I'm having a problem with some confidential files coming up on Google and I wondered how you guys get round this.

We're using the nodeacess module to protect certain sections of the site, but have allowed files to be public (in our site settings) - as we want most attachments to be accessible to anonymous users. However, I'd assumed that files that are attachments to private nodes would also be private.

Yet, Google finds a way round and the "view as HTML" option in their search results displays the restricted content just fine. Has anyone else had this problem? And has anyone found a way round it?

Comments

vm’s picture

use a robots.txt file and DENY access to the google bot. Google pays attention to the robots.txt (not all search bots do). So if you tell google, not to search a specific path, it wont. more on robot.txt files can be found both on drupal.org and google.

divrom’s picture

Thanks, I hadn't thought about protecting the files folder in such a way that google would still find the post.

snav’s picture

Hi,

I'm fairly new to Drupal, so need some clarification on what your saying. I have a feeling that the files would still be accessible. My understanding is that the robots.txt file will prevent google from accessing a portion of the site.

However, in this instance, because the files storage method is public (and i'm guessing the directory must be accessible over the web (otherwise google wouldn't have nabbed it) then the confidential files themselves would still be accessible if someone were to directly type in the url?

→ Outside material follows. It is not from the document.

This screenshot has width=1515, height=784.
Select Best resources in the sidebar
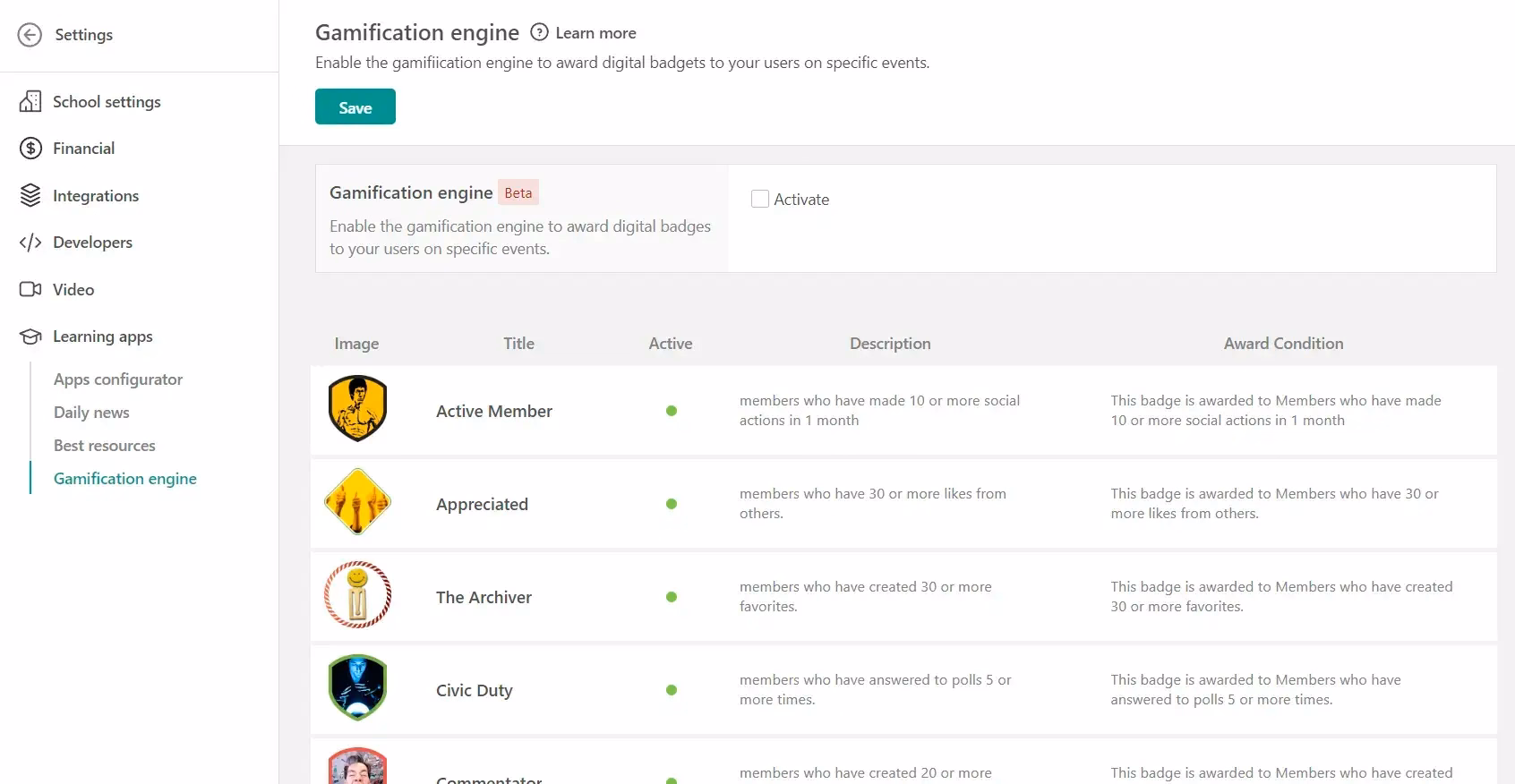(x=105, y=446)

I'd really appreciate your input. Thanks.

vm’s picture

However, in this instance, because the files storage method is public (and i'm guessing the directory must be accessible over the web (otherwise google wouldn't have nabbed it) then the confidential files themselves would still be accessible if someone were to directly type in the url?

all files located in any folder within the public root of a server can be accessed. The only time files are private and cannot be accessed are when the folder they are stored in, is above the public root. Thus, even when you set the file system to private in drupal, and your sill storing the files in a folder inside the public root, they are still accessible.

For files to be completely private the folder they are stored in must go above the public root, and the file system set to private, while pointing to the private folder using a relative path.

snav’s picture

That clears it all up, thanks again.